- **Text segment**:
* * *
As an undergraduate, Dmitry Liapitch was curious as to how many plastic drinking bottles he used in a year. “I kept them in my closet. I put them underneath my bed. I put them in my car,” Liapitch says. “In one year, I used enough bottles to build a boat.”
So he did the obvious—he built a boat.
Liapitch, now an RIT sustainable engineering graduate student, has always believed in the power of recycling. He wanted to make something useful out of the massive pile of bottles he collected over a year’s time as a student at Wells College, a small liberal arts college on the shores of Cayuga Lake.
The amount of bottles was staggering. “It kind of blew my mind,” Liapitch says. He had saved nearly 800 of them.
The concept came naturally. The reality of building it was no small feat. He wrapped large amounts of plastic bottles with industrial plastic wrap to create the body of the sailboat. The plan all along was to set sail. During Earth Day events in 2010, Liapitch was able to do so. He set sail on Cayuga Lake, in the Finger Lakes.
“I was skeptical,” Liapitch says with a laugh.
He was to sail across the widest part of the lake, which is about three miles from east shore to west shore. He created the oars out of shower curtains. The sail was a hybrid of fashion and function—a vintage dress combined with plastic shower curtains.
Liapitch made it about a mile and decided he proved his point. “I was going about a mile an hour,” Liapitch says with a smile on his face. “It was a mission accomplished.”
* * *
- **Provided information**:
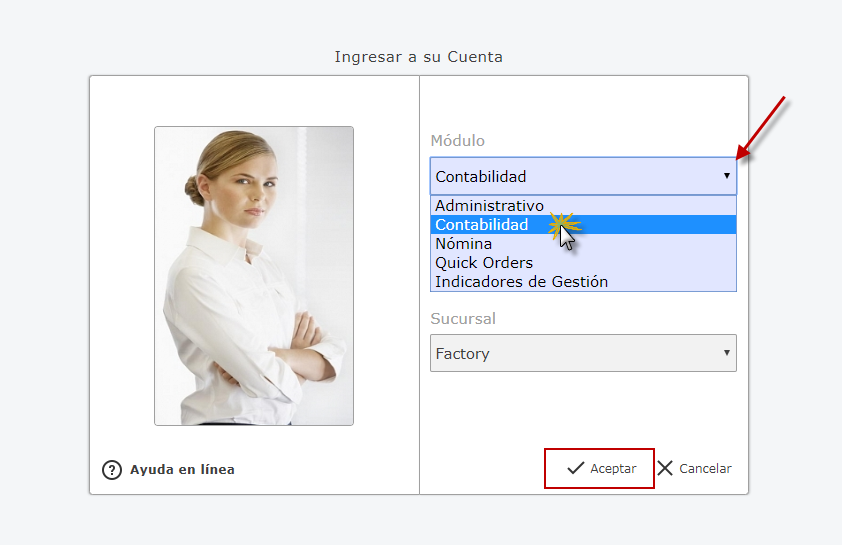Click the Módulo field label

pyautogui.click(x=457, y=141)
* * *
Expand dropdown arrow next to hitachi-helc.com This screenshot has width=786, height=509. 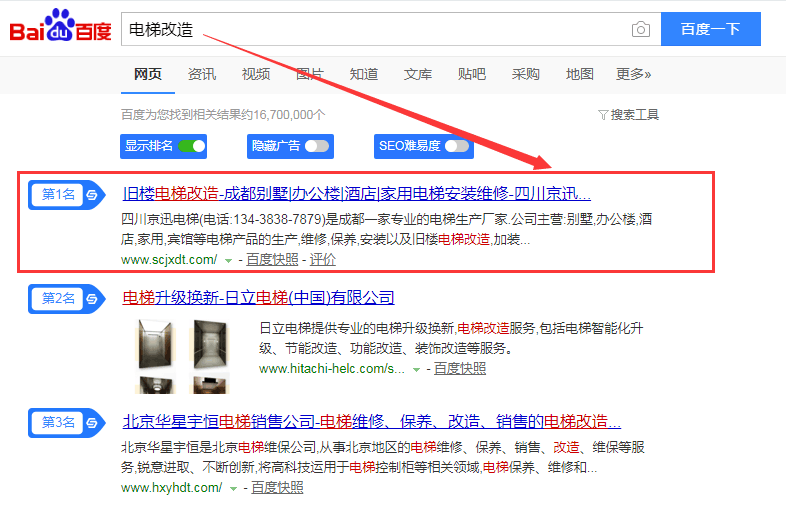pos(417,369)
* * *
- **Set of tasks**:
1. Transcribe the stretch of the plastic-bottle boat story from "So he did the" through "of Cayuga Lake.".
2. Write the next part of the story about the plastic-bottle boat, picking up after its final sentence.
The entries have nothing to do with the story about the plastic-bottle boat.

- **Per-task outputs**:
1.
So he did the obvious—he built a boat.
Liapitch, now an RIT sustainable engineering graduate student, has always believed in the power of recycling. He wanted to make something useful out of the massive pile of bottles he collected over a year’s time as a student at Wells College, a small liberal arts college on the shores of Cayuga Lake.

2.
The launch of his boat launched his passion of all things sustainable.
Liapitch, currently RIT’s recycling administrator, is as enthusiastic about recycling and sustainability as humanly possible. He is “Super Recycling Man.” He acts as RIT’s unofficial mascot for recycling, which entails dressing up as a plastic bottle with a recycling logo on it.
“When it comes to sustainability, Dmitry is one of the most dedicated students that I know,” says Enid Cardinal, senior sustainability advisor at RIT. “His passion shows when he speaks about his role as RIT’s recycling coordinator and how he became interested in the field and his enthusiasm is infectious.”
His passion fuels his success. When he was at Wells, the college held the highest recycling rate per student in the country. RIT has taken that throne this past year. He laughs and says with a smile that he’d like to think it was because of him.
Liapitch is always trying to think of ways to get people to recycle. A college student’s footprint is taxing on the environment, he says.
“If one person consumes that many bottles in a year, think of how many people there are in a college and how many they can consume,” Liapitch says. “You’ve got yourself a fleet — an army of plastic.”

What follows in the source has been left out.